3. Temporal Stitching: Using the previous end-frame as the next starting line

A video segment is fixed at 81 frames, and long videos are generated sequentially by segments split by keyframes. However, independent generation causes jumps at boundaries. LivingSwap allows adjacent segments to share a frame: the first segment uses keyframe swap results as both start and end guides; from the second segment onward, the starting guide is replaced by the actual output frame of the previous segment \(f_{k_i}^{\text{swap-out}}\), while the end guide remains the keyframe. The generation of a segment is expressed as:

\[\{f_t^{\text{swap-out}}\}_{t=k_i}^{k_{i+1}} = \mathcal{D}_{\theta,\psi}(f_{k_i}^{\text{swap-out}}, f_{k_{i+1}}^{\text{swap-in}}, V_s^{[k_i:k_{i+1}]}, I_{\text{tar}}, M)\]

By relaying the previous segment's output, consistent identity is propagated. Since the endpoint is always anchored to a clean keyframe, error accumulation across segments is suppressed. Engineering tricks like frame interpolation and temporal reversal are used to adapt to different video rhythms.

> **Exercise tasks**:
**a.** Answer these questions using the temporal stitching passage:
(i) How many frames is a video segment fixed at?
(ii) From the second segment onward, what replaces the starting guide?
(iii) What is the endpoint always anchored to?
**b.** Extract the part of the temporal stitching passage that begins at the words "By relaying the" and stops after the words "different video rhythms.".
**c.** For each statement, say whether it agrees with the temporal stitching passage, and quote the words that decide it:
(i) The first segment uses keyframe swap results as both its start and end guides.
(ii) From the second segment onward, the end guide is replaced by the previous segment's output.
(iii) Frame interpolation is one of the engineering tricks used to adapt to different video rhythms.

> **Given material**:
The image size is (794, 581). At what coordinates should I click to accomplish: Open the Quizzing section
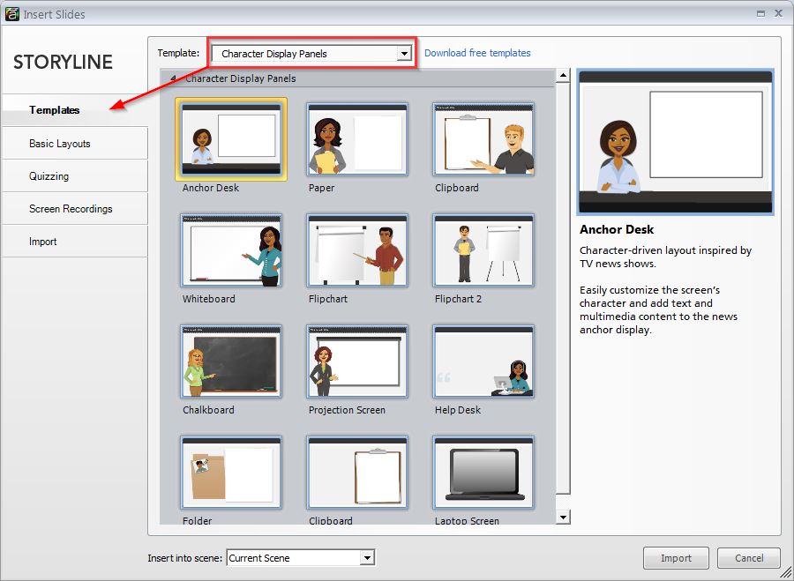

> **Problem solutions**:
**a.**
(i) 81 frames.
(ii) The actual output frame of the previous segment.
(iii) A clean keyframe.

**b.**
By relaying the previous segment's output, consistent identity is propagated. Since the endpoint is always anchored to a clean keyframe, error accumulation across segments is suppressed. Engineering tricks like frame interpolation and temporal reversal are used to adapt to different video rhythms.

**c.**
(i) Yes: "the first segment uses keyframe swap results as both start and end guides"
(ii) No: "while the end guide remains the keyframe"
(iii) Yes: "Engineering tricks like frame interpolation and temporal reversal are used to adapt to different video rhythms."